Starlight #3 Review (Mark Millar, Goran Parlov)


What’s the appeal of Starlight? An elderly Buck Rogers-type goes back to the alien world he once liberated as a young man only to find it enslaved by another alien race and he’s got to do it all over again – am I the only one who finds that storyline idea really bland and uninspired?

In Starlight #3, Duke McQueen’s returned to the alien world and immediately starts fighting the oppressors. He kills a load of them before he gets arrested and thrown in an alien cell, shortly to be executed on live TV. Cut to a bar scene where we meet a female Han Solo-type who decides she’s gonna bust him out, and that’s it. 
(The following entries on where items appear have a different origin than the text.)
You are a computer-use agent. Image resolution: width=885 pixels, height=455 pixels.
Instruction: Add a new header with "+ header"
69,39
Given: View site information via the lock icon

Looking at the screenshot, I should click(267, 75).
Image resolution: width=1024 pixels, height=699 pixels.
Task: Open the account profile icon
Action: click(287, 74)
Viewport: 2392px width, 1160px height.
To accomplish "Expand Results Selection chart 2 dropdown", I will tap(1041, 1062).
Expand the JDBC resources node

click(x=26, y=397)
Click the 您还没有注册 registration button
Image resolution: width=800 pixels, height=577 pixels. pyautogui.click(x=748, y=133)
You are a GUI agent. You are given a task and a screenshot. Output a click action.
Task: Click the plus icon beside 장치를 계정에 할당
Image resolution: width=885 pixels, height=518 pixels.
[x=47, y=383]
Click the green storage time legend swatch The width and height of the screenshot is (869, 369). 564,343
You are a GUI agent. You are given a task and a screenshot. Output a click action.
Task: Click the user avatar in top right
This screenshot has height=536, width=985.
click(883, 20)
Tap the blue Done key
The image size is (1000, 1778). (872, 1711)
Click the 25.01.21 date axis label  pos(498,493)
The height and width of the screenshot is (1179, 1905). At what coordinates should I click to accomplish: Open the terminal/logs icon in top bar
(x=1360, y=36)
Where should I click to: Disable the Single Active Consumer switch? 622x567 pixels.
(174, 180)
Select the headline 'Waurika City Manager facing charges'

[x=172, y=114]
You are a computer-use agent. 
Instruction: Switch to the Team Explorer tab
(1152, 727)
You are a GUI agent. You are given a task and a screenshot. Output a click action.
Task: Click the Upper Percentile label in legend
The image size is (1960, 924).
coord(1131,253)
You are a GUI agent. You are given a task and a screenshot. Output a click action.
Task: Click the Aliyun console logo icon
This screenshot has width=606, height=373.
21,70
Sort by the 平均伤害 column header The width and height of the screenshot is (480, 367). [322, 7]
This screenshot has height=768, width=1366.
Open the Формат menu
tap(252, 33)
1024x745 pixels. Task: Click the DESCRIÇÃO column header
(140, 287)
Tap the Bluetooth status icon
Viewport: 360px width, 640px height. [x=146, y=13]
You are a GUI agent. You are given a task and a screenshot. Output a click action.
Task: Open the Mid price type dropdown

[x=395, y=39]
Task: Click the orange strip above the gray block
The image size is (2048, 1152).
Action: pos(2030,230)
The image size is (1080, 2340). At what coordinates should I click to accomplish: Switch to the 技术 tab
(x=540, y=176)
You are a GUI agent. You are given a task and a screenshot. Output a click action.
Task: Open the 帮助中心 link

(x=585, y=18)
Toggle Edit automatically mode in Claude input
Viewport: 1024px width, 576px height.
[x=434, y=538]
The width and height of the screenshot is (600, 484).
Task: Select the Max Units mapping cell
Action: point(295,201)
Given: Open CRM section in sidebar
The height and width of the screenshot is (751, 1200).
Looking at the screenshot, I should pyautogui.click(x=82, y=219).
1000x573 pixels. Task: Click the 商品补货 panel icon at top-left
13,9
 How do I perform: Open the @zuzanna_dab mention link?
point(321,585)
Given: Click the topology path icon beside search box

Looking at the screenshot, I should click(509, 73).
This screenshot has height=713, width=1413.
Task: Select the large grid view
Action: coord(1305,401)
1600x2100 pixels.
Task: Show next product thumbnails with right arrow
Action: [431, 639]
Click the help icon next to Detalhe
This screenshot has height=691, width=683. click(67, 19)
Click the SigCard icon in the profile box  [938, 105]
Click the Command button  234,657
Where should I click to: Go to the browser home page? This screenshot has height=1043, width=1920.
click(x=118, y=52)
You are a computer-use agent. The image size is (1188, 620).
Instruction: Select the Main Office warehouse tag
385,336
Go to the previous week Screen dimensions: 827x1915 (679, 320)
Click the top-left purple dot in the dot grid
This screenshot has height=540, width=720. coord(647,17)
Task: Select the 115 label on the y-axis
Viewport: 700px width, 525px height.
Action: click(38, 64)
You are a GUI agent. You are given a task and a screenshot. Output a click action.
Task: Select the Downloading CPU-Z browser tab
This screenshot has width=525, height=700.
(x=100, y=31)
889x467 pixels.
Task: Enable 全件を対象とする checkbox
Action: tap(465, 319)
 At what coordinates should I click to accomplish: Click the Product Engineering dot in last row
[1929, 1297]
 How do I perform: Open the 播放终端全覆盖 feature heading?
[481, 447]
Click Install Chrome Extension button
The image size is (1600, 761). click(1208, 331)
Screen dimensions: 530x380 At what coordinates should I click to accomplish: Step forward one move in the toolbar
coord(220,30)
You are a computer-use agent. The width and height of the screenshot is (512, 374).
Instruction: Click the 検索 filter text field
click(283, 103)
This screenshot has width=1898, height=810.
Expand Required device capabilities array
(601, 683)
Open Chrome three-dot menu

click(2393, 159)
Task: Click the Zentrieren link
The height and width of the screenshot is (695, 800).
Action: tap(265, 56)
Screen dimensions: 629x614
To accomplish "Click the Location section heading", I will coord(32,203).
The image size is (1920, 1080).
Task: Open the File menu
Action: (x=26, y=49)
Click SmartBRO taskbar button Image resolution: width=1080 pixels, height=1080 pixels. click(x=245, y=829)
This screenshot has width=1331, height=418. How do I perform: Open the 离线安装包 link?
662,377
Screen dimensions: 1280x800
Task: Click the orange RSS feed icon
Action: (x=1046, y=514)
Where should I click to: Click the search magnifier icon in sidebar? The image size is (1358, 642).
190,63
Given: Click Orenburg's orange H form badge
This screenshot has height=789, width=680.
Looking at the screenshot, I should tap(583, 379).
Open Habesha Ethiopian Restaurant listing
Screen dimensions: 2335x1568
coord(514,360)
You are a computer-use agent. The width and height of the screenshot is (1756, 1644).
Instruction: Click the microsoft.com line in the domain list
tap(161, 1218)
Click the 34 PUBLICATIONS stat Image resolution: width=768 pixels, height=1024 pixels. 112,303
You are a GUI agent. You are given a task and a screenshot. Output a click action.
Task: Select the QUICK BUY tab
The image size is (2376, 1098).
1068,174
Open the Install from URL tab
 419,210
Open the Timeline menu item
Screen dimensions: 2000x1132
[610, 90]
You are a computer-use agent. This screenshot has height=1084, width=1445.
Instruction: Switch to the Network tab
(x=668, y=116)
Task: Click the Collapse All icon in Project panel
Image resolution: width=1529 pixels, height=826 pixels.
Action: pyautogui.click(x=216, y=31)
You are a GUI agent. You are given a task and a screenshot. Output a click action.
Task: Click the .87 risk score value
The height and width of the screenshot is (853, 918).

Mark Millar’s writing in Starlight is fine but contains none of the brilliance of his best books. Here it’s serviceable at best and when he attempts a joke with the alien hipster dressed as Fonzie, it falls flat. I will say this about Millar though: he understands comics are collaborative and knows when to step back and let the artist tell the story. Goran Parlov’s action scenes are great with just the art – any dialogue thrown in would’ve been redundant and clumsy, so having them silent was a great choice by Millar.

And that’s Starlight #3 – a very unremarkable comic in a very unremarkable series. That’s also the feeling I’ve had after reading each issue: that’s it? Yup. That’s it.